A CRISPR Casl3-based detection system may consist of an enzyme from the family of Caslobacteriaceae, a group that includes Listeria weihenstephanensi. This enzyme is found in a variety bacteria, including Listeria, Leptotrichia Wadei F0279 and Clostridium aminophilum.
The complete genome sequence from Listeria seeligeri, SLCC3954, is now freely available. It is the most compact Listeria genome. It was used to identify L. seeligeri, SLCC3954, a new strain of Listeria, and to develop diagnostic techniques. These studies have important consequences for public health.

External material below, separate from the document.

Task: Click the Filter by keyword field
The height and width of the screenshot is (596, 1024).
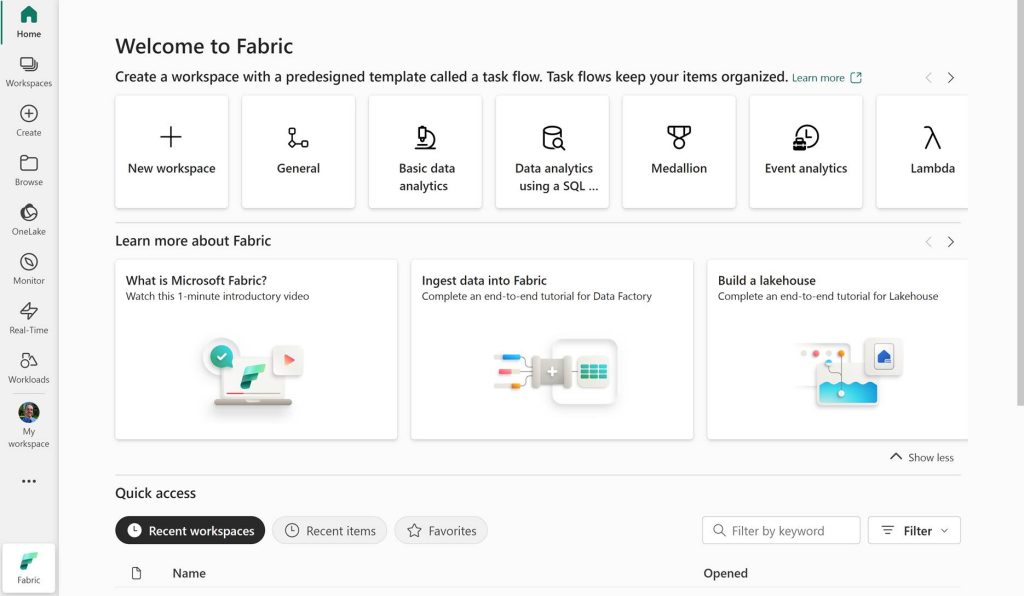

To distinguish listeria isolates from one another, the HSPB2 gene was used. The HSPB2 genes is responsible for antimicrobial properties in many foods. It is widely used in food industry. These organisms contain the HSPB2 protein gene.
HSPB2 genes are widely used for antimicrobial uses, but there is a risk that products could be contaminated with non-pathogenic organisms. Non-pathogenic species, such as Listeria Innocua, can also make it difficult to recover L. monocytogenes. Selective enrichment can also be a source of competition between pathogenic and non-pathogenic species.
Other species Listeria seeligeri serovars were also used for this study. These included the Lachnospiraceae (FSL M6-0635) and the Opitutaceae (TAV5). The HSPB2 gene is also present in Leptotrichia wadei strain WB4 and NK4A144.
PMID: 9344664 by Iwaki A., et al. Identification and characterization of the gene encoding a new member of the alpha-crystallin/small hsp family, closely linked to the alphaB-crystallin gene in a head-to-head manner.
PMID: 9490724 by Suzuki A., et al. MKBP, a novel member of the small heat shock protein family, binds and activates the myotonic dystrophy protein kinase.